E-mail üzerinden bizlere ulaşan bir bacımız uzun zamandan beridir kendisini meşgul eden sorusunu şu şekilde bizlere yazdı;
“Değerli hocam! Özellikle feminist düşünceye sahip bazı bayanların ısrarla gündem haline getirdiği şu meseleyi sizlere arz etmek istiyorum; bu kimseler evliliğe karşı olup, çocuk sahibi olmadıkları halde her bulundukları ortamda Kur`an`dan da (sözde) delil getirerek annenin çocuğunu emzirmek zorunda olmadığını aktarırlar. Bunu yapmalarındaki amaç; kadını ailevi sorumluluklarından uzaklaştırarak, aşamalı bir şekilde evlilik hayatını ortadan kaldırmaktır. Bununla birlikte ayrıca anne dilerse eşinden süt emzirme parası alabilir diye bir iddiada da bulunuyorlar. Tüm bu hususlarla ilgili beni aydınlatırsanız sevinirim.”
Allah`u Teâlâ Bakara Suresinde boşanma ile ilgili hukukları ayrıntılı bir şekilde izah ettikten sonra çocukları emzirmeyle ilgili aynı surenin 233. Ayetinde “Emzirmeyi tamamlamak isteyenler için- anneler çocuklarını iki tam yıl emzirirler. Onların (annelerin) yiyeceği, giyeceği, örfe uygun olarak babaya aittir…” şeklinde fermanda bulunmaktadır.
Annenin çocuğunu emzirmesini hem ahlaki hem de hukuki olarak ele almak ve bu ikisini birbirinden ayırmak gerekir. Zira fıkhi bir hüküm açıklanırken; meselenin sadece hukuki yönü ele alınır, ahlaki yönüyle ilgili ise sadece nasihatlerde bulunulur. Ancak söz konusu durum/hüküm “çocuğu emzirme” gibi önemli bir mesele olunca her iki yönüyle de ele almakta fayda vardır.

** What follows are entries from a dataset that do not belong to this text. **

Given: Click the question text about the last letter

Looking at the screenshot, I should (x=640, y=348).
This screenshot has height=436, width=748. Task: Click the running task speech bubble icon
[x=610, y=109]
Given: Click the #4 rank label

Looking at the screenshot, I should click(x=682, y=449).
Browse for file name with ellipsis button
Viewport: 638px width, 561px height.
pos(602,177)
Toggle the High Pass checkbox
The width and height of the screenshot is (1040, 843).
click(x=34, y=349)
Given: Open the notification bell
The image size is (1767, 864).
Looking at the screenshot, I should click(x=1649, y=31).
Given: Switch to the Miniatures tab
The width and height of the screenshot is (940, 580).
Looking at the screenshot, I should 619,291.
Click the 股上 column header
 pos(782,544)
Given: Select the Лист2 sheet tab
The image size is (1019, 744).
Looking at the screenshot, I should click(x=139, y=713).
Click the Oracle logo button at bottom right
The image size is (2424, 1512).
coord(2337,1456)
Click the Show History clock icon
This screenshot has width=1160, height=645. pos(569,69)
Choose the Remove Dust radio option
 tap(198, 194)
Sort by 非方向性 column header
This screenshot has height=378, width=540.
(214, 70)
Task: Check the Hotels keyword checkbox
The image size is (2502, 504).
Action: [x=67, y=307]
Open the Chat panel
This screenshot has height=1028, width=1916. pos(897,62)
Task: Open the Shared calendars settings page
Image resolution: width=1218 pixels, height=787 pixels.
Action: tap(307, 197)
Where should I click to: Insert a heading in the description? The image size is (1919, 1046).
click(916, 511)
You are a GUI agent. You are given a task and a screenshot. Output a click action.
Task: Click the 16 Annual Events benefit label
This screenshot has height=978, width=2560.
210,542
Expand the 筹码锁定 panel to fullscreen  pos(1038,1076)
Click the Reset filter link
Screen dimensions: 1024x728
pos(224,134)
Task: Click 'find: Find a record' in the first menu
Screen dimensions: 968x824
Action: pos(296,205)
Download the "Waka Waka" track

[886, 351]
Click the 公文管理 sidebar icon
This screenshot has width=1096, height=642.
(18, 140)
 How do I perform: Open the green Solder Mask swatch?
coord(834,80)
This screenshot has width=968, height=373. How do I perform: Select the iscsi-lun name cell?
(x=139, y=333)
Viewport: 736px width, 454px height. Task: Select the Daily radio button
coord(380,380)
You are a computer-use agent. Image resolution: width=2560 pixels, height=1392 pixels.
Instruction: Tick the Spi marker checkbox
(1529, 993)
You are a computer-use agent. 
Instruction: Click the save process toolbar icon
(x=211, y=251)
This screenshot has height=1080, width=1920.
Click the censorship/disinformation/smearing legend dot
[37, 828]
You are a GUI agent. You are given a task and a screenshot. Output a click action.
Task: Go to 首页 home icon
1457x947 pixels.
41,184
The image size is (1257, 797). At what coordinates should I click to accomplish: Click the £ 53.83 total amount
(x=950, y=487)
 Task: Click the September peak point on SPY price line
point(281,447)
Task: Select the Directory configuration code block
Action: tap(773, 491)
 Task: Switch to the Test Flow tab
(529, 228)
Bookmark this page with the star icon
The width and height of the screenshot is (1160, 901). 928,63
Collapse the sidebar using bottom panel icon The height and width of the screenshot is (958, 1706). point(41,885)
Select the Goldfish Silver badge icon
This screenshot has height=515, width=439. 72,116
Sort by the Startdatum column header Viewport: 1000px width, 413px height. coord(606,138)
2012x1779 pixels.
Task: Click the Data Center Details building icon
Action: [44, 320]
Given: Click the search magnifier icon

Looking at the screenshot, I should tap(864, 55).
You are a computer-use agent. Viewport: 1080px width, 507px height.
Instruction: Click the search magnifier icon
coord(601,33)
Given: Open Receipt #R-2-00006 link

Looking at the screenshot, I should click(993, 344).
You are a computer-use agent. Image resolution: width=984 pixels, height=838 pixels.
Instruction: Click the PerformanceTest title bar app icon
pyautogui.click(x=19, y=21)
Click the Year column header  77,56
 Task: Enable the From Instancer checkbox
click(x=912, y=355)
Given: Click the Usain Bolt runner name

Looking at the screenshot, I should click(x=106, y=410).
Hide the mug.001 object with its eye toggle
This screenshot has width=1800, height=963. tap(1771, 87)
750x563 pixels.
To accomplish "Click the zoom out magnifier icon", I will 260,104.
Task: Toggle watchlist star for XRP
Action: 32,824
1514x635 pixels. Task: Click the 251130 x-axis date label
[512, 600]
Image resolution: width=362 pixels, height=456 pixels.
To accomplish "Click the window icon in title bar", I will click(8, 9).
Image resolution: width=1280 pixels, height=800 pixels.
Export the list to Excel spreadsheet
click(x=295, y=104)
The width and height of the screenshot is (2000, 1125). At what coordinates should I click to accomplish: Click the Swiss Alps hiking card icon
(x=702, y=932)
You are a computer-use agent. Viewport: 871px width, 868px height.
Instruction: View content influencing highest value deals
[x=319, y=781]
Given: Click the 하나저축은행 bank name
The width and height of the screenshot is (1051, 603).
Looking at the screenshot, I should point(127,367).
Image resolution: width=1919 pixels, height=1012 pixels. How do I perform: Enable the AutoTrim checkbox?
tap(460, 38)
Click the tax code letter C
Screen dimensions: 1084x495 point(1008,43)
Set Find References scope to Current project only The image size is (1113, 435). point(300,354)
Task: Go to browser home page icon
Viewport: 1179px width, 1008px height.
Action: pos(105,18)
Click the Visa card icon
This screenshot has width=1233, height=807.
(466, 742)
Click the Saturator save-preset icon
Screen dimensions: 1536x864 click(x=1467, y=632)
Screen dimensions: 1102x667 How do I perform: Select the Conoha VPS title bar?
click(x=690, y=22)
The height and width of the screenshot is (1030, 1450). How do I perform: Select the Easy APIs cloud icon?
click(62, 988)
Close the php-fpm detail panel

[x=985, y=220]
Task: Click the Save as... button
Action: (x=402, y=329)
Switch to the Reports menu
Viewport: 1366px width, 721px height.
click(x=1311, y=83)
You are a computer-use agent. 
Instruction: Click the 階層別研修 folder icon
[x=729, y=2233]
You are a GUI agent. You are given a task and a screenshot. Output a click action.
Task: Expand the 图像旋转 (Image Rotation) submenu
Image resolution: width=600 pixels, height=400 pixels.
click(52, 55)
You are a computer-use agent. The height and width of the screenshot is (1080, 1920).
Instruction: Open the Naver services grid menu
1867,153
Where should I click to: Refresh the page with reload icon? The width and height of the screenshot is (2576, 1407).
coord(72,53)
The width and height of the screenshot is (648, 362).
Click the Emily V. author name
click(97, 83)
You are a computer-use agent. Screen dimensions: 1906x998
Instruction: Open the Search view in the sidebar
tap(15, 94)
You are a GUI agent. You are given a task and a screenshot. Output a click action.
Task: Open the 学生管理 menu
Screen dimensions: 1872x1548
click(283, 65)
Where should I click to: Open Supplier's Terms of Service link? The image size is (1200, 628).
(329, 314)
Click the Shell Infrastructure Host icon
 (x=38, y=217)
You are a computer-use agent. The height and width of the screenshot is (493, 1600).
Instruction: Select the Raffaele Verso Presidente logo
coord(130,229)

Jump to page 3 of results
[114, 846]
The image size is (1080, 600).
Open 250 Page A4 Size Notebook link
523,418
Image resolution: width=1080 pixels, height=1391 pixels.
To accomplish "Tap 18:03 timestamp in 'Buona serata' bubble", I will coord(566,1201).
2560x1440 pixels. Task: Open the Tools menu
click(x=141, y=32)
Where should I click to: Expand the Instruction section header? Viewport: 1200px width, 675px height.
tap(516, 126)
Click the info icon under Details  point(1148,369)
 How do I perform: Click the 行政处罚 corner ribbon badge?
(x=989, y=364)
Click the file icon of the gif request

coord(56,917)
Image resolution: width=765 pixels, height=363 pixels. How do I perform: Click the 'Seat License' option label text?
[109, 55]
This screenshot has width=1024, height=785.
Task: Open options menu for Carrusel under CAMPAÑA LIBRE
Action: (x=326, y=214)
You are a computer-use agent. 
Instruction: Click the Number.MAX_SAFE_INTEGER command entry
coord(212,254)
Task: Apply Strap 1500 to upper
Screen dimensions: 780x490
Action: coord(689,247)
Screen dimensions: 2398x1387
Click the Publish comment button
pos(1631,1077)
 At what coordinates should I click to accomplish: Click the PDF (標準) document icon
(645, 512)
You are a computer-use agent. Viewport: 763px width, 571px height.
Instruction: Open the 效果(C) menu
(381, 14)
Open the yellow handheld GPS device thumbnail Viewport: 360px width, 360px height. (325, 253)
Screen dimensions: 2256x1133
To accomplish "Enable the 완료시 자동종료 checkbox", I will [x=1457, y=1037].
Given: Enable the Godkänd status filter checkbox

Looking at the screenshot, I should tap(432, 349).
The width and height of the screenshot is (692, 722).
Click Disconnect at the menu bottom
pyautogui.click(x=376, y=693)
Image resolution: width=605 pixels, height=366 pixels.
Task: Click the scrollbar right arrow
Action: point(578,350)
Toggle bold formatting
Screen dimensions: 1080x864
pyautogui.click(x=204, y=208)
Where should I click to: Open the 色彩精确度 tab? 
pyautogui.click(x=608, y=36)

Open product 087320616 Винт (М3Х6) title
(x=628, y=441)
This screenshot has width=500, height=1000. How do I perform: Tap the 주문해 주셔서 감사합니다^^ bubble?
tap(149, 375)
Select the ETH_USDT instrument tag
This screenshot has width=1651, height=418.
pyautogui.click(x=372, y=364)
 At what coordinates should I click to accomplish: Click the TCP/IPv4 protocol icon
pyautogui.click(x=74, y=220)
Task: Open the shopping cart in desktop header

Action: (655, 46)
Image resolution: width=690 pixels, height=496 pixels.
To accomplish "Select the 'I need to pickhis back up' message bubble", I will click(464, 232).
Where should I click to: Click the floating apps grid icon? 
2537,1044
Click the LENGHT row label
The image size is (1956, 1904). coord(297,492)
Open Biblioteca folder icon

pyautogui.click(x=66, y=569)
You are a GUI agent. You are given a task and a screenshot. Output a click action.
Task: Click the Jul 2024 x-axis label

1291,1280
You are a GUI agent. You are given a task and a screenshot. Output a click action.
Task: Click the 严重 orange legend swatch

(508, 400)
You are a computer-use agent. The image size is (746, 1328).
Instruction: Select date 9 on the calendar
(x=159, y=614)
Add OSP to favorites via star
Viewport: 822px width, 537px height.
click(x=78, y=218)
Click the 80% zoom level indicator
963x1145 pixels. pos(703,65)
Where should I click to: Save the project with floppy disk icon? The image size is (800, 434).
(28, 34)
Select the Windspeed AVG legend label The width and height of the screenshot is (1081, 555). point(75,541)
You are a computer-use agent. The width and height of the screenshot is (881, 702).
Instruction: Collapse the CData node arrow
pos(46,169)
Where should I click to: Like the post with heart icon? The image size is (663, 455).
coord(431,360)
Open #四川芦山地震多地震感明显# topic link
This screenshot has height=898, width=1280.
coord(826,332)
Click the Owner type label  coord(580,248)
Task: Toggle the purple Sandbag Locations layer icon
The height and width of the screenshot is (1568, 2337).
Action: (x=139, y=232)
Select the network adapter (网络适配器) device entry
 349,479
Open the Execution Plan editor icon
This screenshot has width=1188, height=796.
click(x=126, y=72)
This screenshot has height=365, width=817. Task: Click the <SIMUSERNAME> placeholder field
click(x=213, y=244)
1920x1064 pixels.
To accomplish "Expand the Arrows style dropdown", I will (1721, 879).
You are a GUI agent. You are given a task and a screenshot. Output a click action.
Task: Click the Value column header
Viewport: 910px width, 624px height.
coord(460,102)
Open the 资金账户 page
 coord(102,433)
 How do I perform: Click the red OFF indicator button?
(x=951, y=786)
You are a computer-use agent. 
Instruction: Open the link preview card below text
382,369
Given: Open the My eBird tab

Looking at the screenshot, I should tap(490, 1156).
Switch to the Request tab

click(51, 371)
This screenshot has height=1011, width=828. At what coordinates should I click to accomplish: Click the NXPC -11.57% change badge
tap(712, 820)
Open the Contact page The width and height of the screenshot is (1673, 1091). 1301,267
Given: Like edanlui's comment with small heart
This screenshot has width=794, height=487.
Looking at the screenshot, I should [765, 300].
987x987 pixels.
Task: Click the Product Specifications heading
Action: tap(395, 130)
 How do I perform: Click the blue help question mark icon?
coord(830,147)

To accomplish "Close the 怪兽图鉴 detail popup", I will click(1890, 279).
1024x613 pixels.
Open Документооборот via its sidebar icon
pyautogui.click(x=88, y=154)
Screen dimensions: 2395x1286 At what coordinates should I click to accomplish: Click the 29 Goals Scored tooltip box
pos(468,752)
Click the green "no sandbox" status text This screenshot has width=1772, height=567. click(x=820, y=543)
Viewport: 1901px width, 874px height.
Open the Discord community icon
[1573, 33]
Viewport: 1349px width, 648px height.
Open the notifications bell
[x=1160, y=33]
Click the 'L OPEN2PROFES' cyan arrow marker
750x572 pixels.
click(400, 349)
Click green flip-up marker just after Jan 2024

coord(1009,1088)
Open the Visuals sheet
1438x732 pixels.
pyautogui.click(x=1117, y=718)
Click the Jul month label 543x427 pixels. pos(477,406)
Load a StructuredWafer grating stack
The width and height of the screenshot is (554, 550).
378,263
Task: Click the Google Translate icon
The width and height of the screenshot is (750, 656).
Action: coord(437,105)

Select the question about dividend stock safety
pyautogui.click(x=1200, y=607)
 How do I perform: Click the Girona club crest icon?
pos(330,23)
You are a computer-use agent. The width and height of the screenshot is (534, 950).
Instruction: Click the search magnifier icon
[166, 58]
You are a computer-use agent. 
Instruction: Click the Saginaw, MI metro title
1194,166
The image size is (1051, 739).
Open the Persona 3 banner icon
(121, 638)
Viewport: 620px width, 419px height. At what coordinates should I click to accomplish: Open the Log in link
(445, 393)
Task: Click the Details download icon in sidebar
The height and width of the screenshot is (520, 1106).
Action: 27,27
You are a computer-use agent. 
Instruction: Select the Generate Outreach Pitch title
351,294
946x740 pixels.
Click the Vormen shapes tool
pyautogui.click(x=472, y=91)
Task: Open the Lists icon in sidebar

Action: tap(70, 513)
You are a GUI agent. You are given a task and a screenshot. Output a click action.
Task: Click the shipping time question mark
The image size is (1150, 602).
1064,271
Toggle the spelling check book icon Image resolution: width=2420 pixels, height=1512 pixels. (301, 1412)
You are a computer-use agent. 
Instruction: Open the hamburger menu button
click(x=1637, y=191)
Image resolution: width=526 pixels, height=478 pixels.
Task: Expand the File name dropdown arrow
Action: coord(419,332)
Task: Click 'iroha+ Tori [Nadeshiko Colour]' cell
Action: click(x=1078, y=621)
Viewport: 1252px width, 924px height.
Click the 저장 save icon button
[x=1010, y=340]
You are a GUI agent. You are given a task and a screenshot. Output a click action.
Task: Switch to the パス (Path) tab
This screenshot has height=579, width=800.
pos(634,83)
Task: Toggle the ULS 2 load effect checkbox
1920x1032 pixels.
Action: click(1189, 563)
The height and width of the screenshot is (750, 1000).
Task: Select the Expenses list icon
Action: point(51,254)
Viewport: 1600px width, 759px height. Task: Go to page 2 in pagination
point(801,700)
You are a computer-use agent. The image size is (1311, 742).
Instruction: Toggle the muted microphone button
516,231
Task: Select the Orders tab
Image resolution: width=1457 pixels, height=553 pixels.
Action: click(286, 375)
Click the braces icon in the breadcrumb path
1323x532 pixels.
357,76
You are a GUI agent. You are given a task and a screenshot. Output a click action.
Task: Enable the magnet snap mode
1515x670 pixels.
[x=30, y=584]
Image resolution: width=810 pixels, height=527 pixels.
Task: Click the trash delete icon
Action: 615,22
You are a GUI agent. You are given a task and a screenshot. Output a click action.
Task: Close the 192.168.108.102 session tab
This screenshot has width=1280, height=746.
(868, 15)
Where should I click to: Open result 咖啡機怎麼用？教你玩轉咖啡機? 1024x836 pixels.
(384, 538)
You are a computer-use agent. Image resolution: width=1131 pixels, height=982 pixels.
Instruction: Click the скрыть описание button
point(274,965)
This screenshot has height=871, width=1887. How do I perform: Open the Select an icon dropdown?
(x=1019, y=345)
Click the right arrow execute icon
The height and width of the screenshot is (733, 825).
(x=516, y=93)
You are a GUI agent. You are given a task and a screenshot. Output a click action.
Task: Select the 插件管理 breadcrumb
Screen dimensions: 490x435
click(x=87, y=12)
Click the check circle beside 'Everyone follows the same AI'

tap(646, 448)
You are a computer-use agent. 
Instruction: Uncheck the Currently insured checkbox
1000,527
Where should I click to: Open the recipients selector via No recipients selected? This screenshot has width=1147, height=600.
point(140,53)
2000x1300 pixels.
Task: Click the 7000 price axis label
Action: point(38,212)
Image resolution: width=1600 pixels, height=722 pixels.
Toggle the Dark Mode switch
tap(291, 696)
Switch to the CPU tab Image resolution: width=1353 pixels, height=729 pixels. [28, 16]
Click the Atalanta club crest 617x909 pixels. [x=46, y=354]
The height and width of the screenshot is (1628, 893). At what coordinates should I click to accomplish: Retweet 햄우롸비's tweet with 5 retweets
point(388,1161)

Mezhep imamlarının hemen hemen hepsi; annenin çocuğunu emzirmeme gibi bir düşünce içerisine girmesinin ahlaki açıdan uygun olmadığını belirtirken, söz konusu bu düşünceyi –hukuki olarak emzirmek zorunda değilim diyerek- fiiliyata koyduğu takdirde eğer çocuğa zarar gelecekse ahirette hesaba çekileceğini belirtir. (Mevsûatü'l Fıkhı'l İslami Ve'l Kadâyâ'l Muâsıra, Vehbe Zuhâyli, Daru'l Fikr DİMEŞK 2013 c.8 s.660) Öyle ki bu meselenin ehemmiyetine binaen Allah (cc) Bakara suresindeki “anneler çocuklarını iki tam yıl emzirirler” ayeti “Emzirsinler” şeklinde emir olarak değil de “haber” vererek aktardı. Bu ayrımın Arap dilindeki farkı; haber şeklinde gelen cümlenin, emir şeklinde gelen cümleden daha etkileyici olmasıdır. (Tefsîru`l Beydâvî Daru İhyâi Turâsu`l Arabî BEYRUT 1997 c.1 s.144) Dolayısıyla bu meseleyi ahlaki olarak ele alırsak; kendi çocuğunu emzirme hususunda babayla pazarlık içerisine girmek hiç de uygun bir durum değildir.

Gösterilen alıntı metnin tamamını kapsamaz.